- **WHAT TO WORK ON**
Scan the entries below, and for each line that includes the word "screenshot", make a copy.

START SUPPLIED MATERIAL

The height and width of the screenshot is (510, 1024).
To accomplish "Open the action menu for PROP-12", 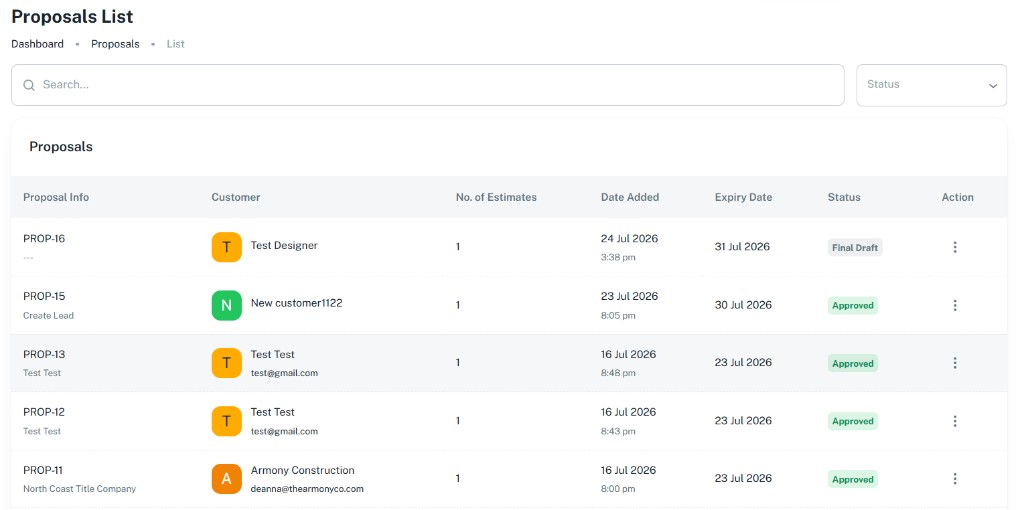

END SUPPLIED MATERIAL
START SUPPLIED MATERIAL

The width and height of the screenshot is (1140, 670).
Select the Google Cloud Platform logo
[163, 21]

END SUPPLIED MATERIAL

- **TASK RESPONSE**
The height and width of the screenshot is (510, 1024).
The width and height of the screenshot is (1140, 670).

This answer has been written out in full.